LOVE IS NOT ALL YOU NEED — ’The Democratic base is angry as hell’: Cory Booker’s message of love falls flat, by POLITICO’s Natasha Korecki: “Sen. Cory Booker launched a bid for the White House in February on a message of love and unity, painting himself as an inspirational leader who would help a polarized America find common ground. Just 10 weeks later, Booker is discovering that so far love just isn’t enough. Polling in the single digits and lagging top-tier competitors in fundraising, Booker this week sought to reboot his campaign, launching a “Justice For All” two-week, national tour heavy on economic policy proposals and social justice messaging. In Iowa, he rolled out an expansive proposal for a new income tax credit and talked about the need for rural infrastructure investment. In Georgia, he unveiled a voting rights plan, vowing to make Election Day a national holiday and talked about restoring voting rights to ex-felons. The recent steps aim to invigorate a presidential bid that has underwhelmed some Democrats who are questioning whether Booker’s message is one that resonates in the Trump era. Read more here
—“Florida man left profane, racist, sexist, threatening voicemail for Booker, Rashida Tlaib, feds say” Read more here
—“Warren calls for impeachment but booker not so sure” Read more here
BUT CAN HE SPAR WITH TOM KEAN JR? — Meet the Democrats’ new voice on foreign policy, by POLITICO’s Andrew Desiderio: SOMERVILLE, N.J. — It was a Friday in March at 5:00 p.m. on the dot. Rep.

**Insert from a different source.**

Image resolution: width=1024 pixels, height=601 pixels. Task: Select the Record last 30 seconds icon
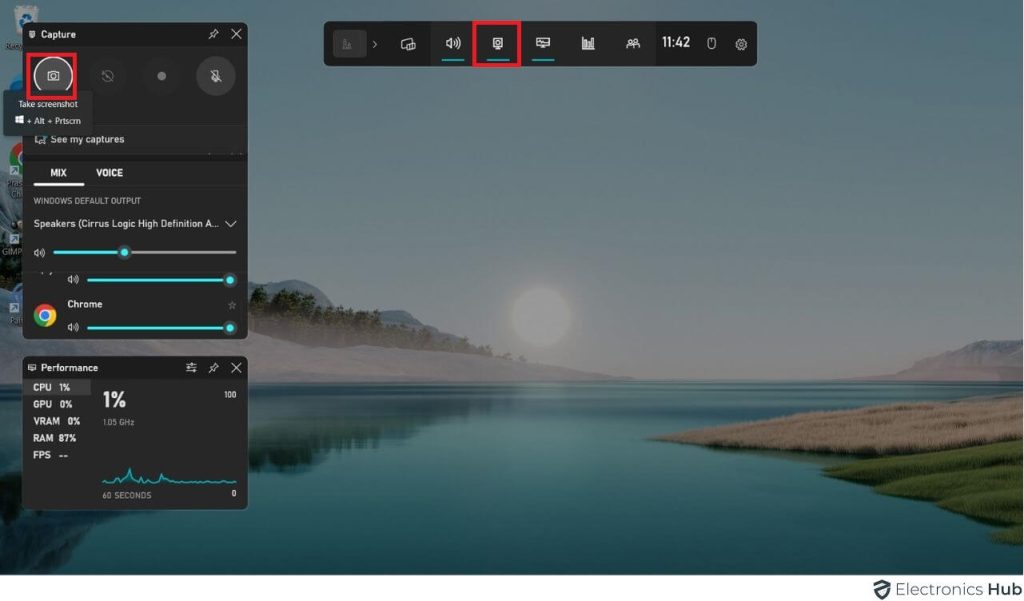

Tom Malinowski and I had just sat down in his largely empty temporary congressional office here when special counsel Robert Mueller informed Attorney General William Barr that his 22-month investigation was complete … Malinowski, a Democrat, took his iPhone out of his pocket to quickly glance at the update but appeared largely disinterested — and disappointed. He put his phone on his desk and immediately changed the subject to something that had happened a mere three hours ago and was clearly at the top of his mind. President Donald Trump had just reversed — via tweet, no less — his own Treasury Department’s decision to impose new sanctions on North Korea … Trump’s stunning reversal of North Korea sanctions would soon be forgotten, a fact that clearly irked Malinowski, who was enraged by the president’s decision. ‘We’re inured to this. The president ‘likes’ the leader of an adversary state and therefore will not take action against him? … Malinowski, 53, is . quickly becoming one of the Democrats’ most influential voices on foreign policy, educating his fellow members about key issues and aggressively pushing the Trump administration to prioritize global human rights issues and re-orient its often chaotic foreign policy.” Read more here
NO ONE EVER ACCUSED CHRISTIE OF BEING DUMB — “As Mueller report closed in, Chris Christie advised Trump while protecting himself,” by The Record’s Charles Stile: “Christie’s cameo moments in the sprawling report showcase his skills as a danger-avoiding political strategist, his instincts and savvy honed from training in the Republican political and legal establishment. Christie, a political chess player despite his own explosive, bombastic behavior, was now in the role of tempering the impulses of a limited-attention-span president with no experience in government. Christie was one of the few ‘adults in the room’ — one of his stock phrases — in a chaotic, combative government filled with neophytes and led by a crank-In-chief who is described in the Mueller report as frantically trying to thwart the investigation. And Christie, ‘the One Constituent,’ who staggered out of Trenton, battered by the Bridgegate scandal, took care to keep his own neck out of trouble.” Read more here
—“Andy Kim focuses first 100 days on transparency, outreach and compromise” Read more here
UNHAPPY GILMORE — “Gilmore likely to resign as county chairman,” by New Jersey Globe’s David Wildstein: “Ocean County Republican chairman George Gilmore is expected to resign his post on Tuesday, setting up a contested special election to replace him. Gilmore has told several Republican leaders of his intention to step down following his conviction on three federal tax charges, according to several sources familiar with the pending change in leadership who spoke on the condition of anonymity. Two Republicans have emerged as potential candidates: Frank B. Holman, III, the head of a politically active accounting firm and the son of a former Republican state chairman; and Frank Sadeghi, the head of a Toms River engineering firm and an active GOP fundraiser.” Read more here.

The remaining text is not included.